**SUPPLIED PASSAGE**
** Begin **

Everything is Illuminated

September 4, 2009 at 5:20 pm (Literary Fiction) (, , , )

Everything is Illuminated by Jonathan Safran Foer

Everything is Illuminated by Jonathan Safran Foer

Everything is Illuminated by Jonathan Safran Foer
Houghton Mifflin, 10th printing, 2002
276 pages
Genre: literary fiction, Holocaust fiction, roman à clef

Synopsis & Review: An American named Jonathan Safran Foer comes to Ukraine to search for Augustine, the woman who saved his grandfather’s life during World War II. His guides are Alex Perchov, a young man enamored of America, and Alex’s grandfather, who insists he’s blind and refuses to speak to Jonathan because he is a “spoiled Jew.” They are also accompanied by Grandfather’s dog, Sammy Davis Jr, Jr, a most officious seeing-eye bitch. From Lvov they travel into the Ukrainian countryside, searching for the shtetl of Trachimbrod—or Sofiowka, depending on whom you ask. Alex, translator for “the hero”—or Jonathan, or the Jew—is our narrator for the story, as we’re reading his version of events, which he has written as a story and sent to Jonathan for criticism. In exchange, Jonathan sends Alex his own novel, the story of his family and Trachimbrod, from the eighteenth century till its destruction by the Nazis. The two novels-within-the-novel are linked together by Alex’s letters to Jonathan, which amplify both narratives. Together, the three men–and Sammy Davis, Jr, Jr–find Trachimbrod, where they learn what happened when the Nazis came. There Alex learns his own past, too, which is tied into Jonathan’s journey, a journey that quickly becomes Grandfather’s as his story moves backward through time to 1943 and Jonathan’s novel moves forward to that point.

** End **

**SUPPLIED ENTRIES**
** Begin **

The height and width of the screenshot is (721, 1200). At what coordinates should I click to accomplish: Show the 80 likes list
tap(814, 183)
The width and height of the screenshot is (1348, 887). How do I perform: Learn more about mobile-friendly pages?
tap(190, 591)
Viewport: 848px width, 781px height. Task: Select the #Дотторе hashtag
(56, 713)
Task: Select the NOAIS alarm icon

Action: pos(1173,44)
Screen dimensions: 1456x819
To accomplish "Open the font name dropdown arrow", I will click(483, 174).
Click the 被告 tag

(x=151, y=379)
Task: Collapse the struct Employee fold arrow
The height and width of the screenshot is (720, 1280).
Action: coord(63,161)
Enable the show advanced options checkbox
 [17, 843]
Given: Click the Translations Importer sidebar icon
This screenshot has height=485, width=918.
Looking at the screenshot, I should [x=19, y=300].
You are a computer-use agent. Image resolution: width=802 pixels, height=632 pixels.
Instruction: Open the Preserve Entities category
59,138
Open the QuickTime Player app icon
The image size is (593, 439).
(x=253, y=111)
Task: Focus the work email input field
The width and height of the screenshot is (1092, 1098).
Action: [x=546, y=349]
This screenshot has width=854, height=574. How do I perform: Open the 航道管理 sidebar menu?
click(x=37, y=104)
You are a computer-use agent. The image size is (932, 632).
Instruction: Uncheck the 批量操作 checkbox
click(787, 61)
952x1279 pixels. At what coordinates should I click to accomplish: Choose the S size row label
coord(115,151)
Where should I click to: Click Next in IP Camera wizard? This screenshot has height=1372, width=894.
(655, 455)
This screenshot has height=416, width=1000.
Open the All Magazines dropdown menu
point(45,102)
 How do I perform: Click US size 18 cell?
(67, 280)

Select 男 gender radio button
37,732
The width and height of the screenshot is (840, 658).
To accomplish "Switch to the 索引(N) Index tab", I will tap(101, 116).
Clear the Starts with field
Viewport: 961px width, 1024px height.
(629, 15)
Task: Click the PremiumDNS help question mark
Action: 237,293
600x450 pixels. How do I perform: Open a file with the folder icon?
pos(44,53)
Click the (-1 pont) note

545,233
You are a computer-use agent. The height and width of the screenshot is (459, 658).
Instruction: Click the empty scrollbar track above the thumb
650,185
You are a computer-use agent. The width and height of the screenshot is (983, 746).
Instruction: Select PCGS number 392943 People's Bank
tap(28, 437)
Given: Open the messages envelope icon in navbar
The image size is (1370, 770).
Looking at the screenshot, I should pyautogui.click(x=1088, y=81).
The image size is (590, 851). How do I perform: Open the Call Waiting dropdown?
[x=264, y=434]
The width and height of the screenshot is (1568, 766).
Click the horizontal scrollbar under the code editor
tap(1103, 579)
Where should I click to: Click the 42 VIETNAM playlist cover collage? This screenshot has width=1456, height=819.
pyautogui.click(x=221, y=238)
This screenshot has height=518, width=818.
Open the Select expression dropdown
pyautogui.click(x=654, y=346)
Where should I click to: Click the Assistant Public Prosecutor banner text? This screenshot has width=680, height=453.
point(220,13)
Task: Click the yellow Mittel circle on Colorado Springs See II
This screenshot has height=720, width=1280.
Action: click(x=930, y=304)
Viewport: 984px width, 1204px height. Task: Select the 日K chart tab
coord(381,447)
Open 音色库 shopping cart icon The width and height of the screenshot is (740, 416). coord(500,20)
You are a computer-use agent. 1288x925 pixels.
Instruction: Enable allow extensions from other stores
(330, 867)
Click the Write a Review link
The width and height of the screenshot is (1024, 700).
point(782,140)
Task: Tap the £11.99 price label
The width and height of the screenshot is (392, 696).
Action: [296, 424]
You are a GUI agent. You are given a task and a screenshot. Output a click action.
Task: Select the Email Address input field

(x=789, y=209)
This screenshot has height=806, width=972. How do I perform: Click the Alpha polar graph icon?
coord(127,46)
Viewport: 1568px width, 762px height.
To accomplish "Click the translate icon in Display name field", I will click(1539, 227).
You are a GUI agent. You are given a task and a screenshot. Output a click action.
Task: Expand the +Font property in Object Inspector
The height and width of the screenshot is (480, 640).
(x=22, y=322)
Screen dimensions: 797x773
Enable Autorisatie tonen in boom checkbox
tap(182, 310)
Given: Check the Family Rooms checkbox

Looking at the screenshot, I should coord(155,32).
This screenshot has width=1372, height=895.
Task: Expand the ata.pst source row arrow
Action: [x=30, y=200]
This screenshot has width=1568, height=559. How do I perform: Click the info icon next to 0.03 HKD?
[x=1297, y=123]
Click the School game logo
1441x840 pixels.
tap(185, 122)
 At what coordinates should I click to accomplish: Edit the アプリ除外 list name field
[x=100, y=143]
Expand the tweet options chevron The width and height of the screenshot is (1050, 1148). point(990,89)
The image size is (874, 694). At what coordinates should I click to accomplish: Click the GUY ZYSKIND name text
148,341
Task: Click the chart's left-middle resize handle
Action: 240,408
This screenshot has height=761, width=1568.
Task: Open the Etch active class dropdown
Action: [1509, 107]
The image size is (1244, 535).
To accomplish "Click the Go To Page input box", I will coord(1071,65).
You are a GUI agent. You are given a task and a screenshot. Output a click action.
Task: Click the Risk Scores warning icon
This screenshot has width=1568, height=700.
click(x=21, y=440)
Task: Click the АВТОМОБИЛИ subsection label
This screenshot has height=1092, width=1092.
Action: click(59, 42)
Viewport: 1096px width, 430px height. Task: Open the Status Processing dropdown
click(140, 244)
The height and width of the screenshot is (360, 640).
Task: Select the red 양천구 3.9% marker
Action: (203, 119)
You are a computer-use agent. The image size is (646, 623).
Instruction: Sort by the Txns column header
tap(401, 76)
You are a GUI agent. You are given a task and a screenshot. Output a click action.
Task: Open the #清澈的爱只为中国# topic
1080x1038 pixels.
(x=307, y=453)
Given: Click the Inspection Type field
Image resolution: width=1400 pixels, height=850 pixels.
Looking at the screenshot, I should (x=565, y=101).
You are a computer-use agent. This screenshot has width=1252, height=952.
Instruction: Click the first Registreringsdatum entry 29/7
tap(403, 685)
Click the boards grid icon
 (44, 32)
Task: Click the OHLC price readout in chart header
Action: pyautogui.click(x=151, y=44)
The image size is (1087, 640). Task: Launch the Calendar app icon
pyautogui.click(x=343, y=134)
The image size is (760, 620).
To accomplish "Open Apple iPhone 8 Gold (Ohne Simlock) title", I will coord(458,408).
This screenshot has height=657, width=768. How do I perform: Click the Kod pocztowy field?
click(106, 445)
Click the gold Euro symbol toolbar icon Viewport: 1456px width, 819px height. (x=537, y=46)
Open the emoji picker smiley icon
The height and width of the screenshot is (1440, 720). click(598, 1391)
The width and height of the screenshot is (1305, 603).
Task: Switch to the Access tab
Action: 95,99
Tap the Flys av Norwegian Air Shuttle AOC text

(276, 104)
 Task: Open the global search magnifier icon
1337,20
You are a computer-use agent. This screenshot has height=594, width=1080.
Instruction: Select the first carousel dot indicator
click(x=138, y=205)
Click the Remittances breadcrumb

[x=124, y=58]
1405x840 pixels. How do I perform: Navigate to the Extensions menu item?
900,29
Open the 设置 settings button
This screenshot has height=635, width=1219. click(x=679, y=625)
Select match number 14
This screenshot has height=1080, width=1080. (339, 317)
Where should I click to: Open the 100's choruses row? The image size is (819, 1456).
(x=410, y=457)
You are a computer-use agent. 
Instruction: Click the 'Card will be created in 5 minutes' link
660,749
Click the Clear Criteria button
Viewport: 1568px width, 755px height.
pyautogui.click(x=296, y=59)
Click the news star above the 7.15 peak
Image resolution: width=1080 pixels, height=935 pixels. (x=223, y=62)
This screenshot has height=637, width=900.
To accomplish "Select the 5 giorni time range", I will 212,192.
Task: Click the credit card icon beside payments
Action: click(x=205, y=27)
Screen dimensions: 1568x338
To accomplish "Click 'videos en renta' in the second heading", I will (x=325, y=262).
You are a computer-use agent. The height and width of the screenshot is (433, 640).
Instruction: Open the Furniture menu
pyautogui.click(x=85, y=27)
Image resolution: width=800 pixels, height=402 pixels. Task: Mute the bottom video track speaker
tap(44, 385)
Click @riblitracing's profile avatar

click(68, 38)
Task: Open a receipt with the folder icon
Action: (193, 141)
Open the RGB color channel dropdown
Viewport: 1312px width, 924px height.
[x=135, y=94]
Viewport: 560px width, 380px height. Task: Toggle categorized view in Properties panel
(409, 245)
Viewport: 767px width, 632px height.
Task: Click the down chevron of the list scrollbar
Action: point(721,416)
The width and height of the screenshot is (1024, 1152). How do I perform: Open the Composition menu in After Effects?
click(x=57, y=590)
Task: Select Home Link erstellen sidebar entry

** End **

**SET TASKS**
A) According to the review of Everything is Illuminated, why is the story told in Alex's version of events?
B) Check each statement below against the review of Everything is Illuminated. Answer yes or no, and quote the words of the review that decide it.
(i) Jonathan travels to Ukraine looking for the woman who saved his grandfather during World War II.
(ii) Alex's grandfather serves as translator for Jonathan.
(iii) Jonathan's novel follows Trachimbrod from the eighteenth century until the Nazis destroyed it.
C) Carry on writing the review of Everything is Illuminated, starting after its final sentence.

**RESULTS OF THE TASKS**
A) Alex is the narrator because the story we read is his own account of the journey. He has written it as a story and sent it to Jonathan for criticism.

B)
(i) Yes: "to search for Augustine, the woman who saved his grandfather’s life during World War II"
(ii) No: "Alex, translator for"
(iii) Yes: "the story of his family and Trachimbrod, from the eighteenth century till its destruction by the Nazis"

C)
I decided I had to read Everything is Illuminated after we saw Liev Schreiber’s excellent (but different) film adaptation last year. It was a near-perfect juxtaposition of the comic and the tragic, and I wanted to see whether that magic was in the book as well. And it was. I will admit, however, it was difficult for me to get going. I picked up the book and read “An Overture to the Commencement of a Very Rigid Journey,” and it was hilarious; the movie’s opening is the Overture almost word for word, and it’s great. Then came the first part of Jonathan’s novel about Trachimbrod, and I wanted to kill myself. You see, I dislike magical realism. (Okay, I enjoyed Bellefleur, The Master and Margarita, and The House of the Spirits, but those are exceptions.) It’s too precious, too self-consciously fey for my tastes, and it invariably bores me or pisses me off. I am obviously a barbarian. And Jonathan’s novel-within-the-novel is magically real all over the place; it was so relentlessly, whimsically annoying that I gave up on the book for a few weeks because it spleened me so rigidly. But I am very, very glad that I picked it back up.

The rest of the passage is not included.